| Records shown |
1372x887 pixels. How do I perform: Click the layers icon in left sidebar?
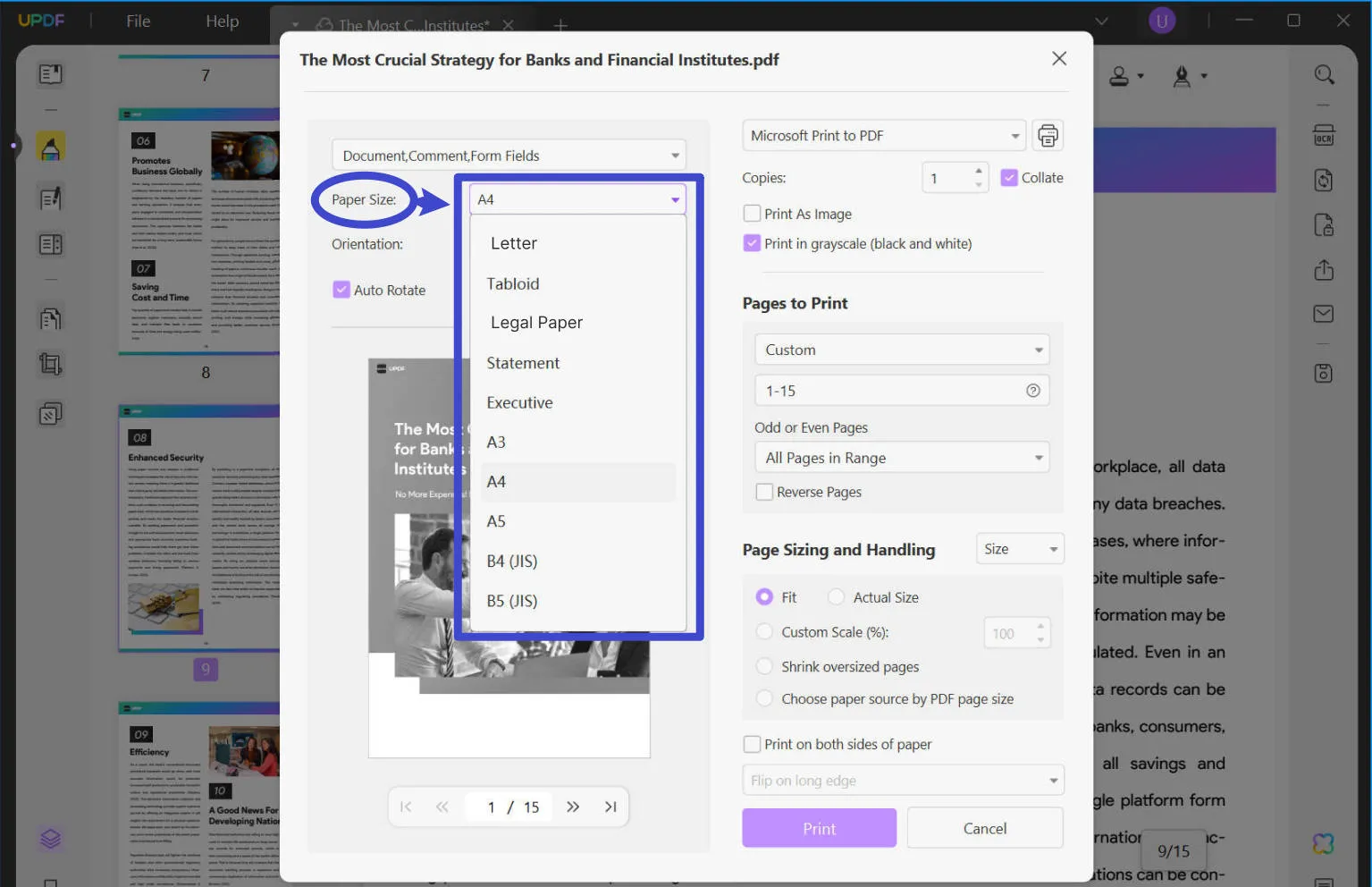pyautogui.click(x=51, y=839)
...
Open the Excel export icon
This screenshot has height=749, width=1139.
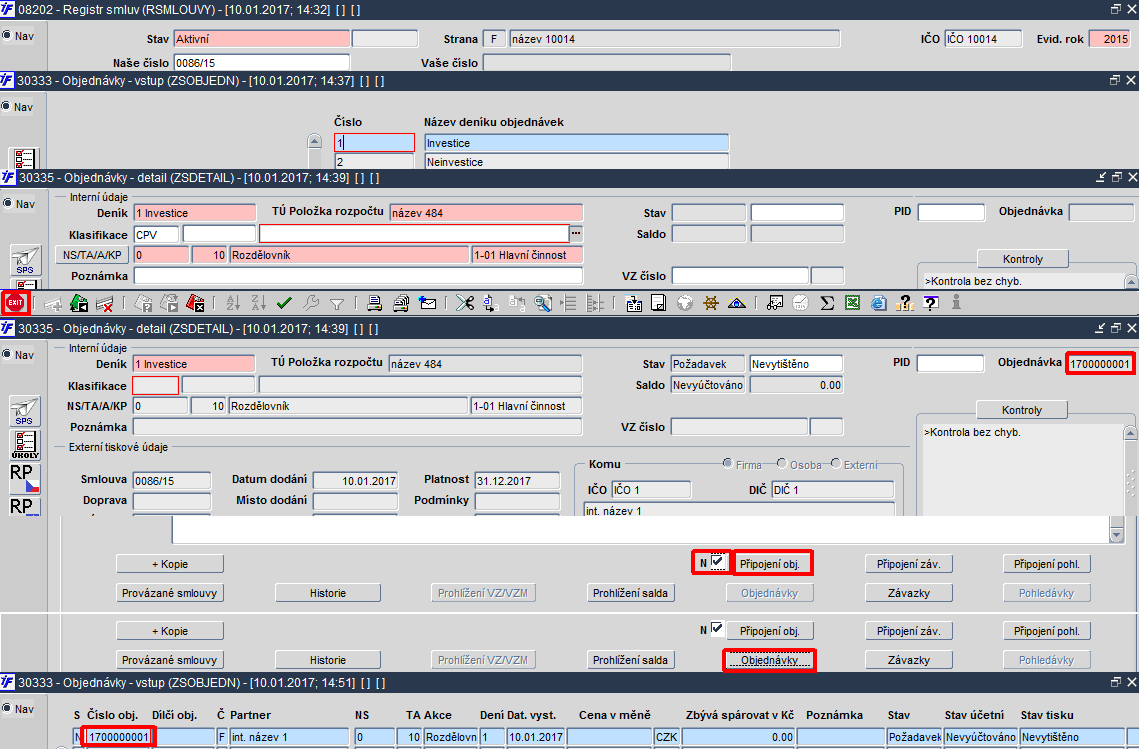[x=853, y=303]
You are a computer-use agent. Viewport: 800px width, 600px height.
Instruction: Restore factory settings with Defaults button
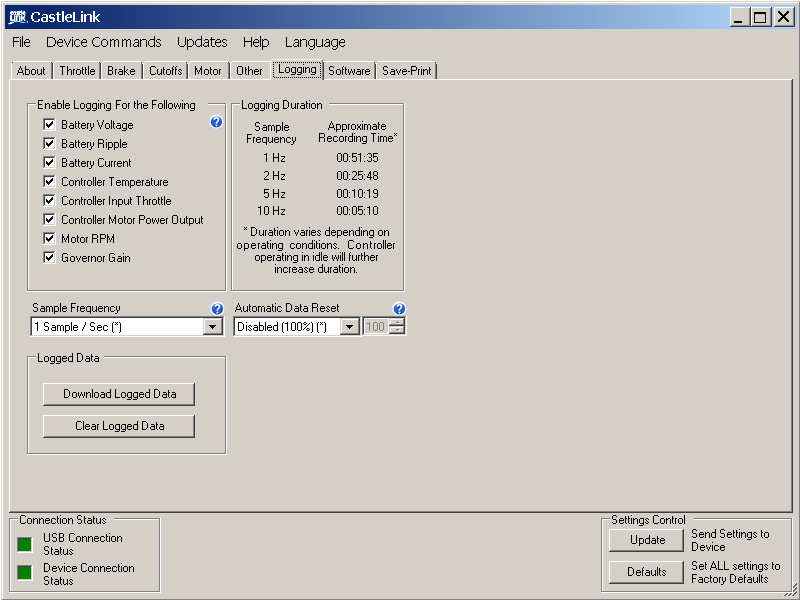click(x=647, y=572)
--
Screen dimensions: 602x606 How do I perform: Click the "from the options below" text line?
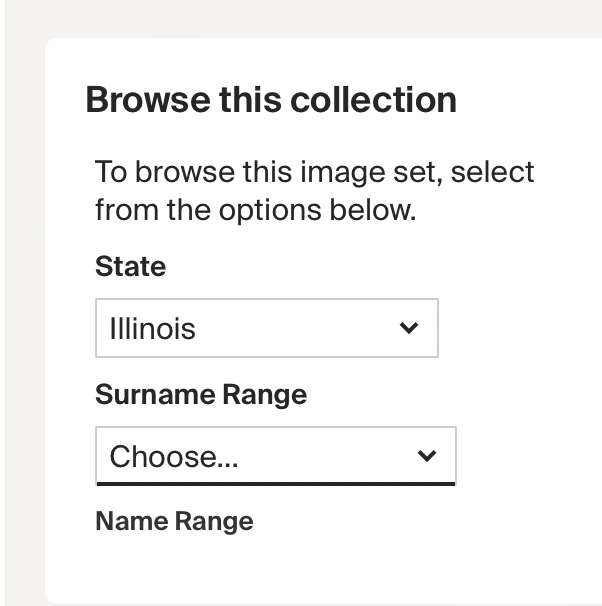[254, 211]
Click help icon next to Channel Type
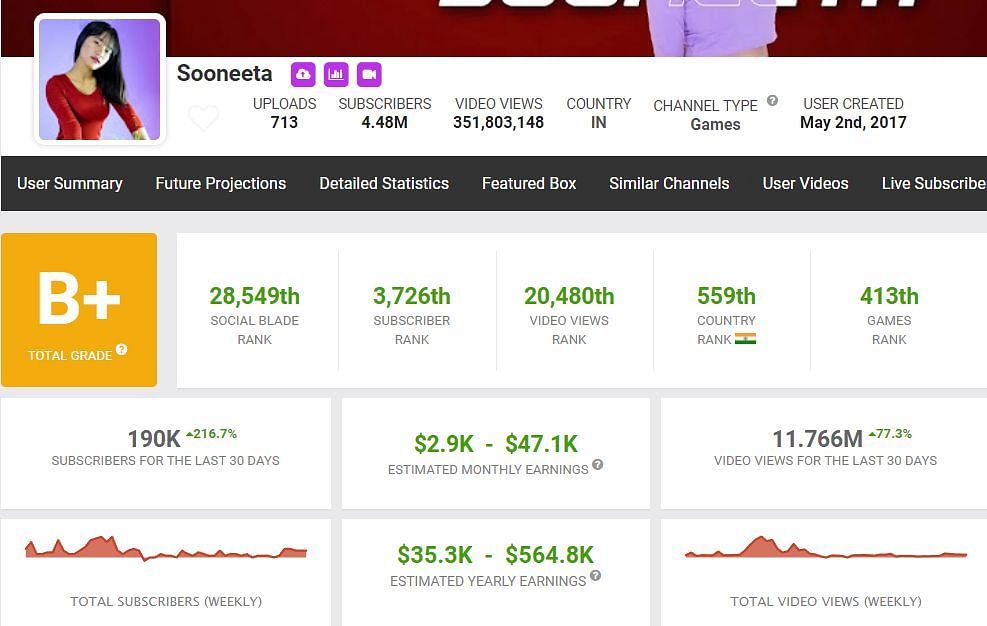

| Exercise prompt |
Within the listing above, copy exactly the lines that start at the one with "Screen dimensions: 602x606" and continue through the one with "Click help icon next to Channel Type". Omit pictures.

| The answer |
Screen dimensions: 602x606 How do I perform: Click the "from the options below" text line?
[254, 211]
Click help icon next to Channel Type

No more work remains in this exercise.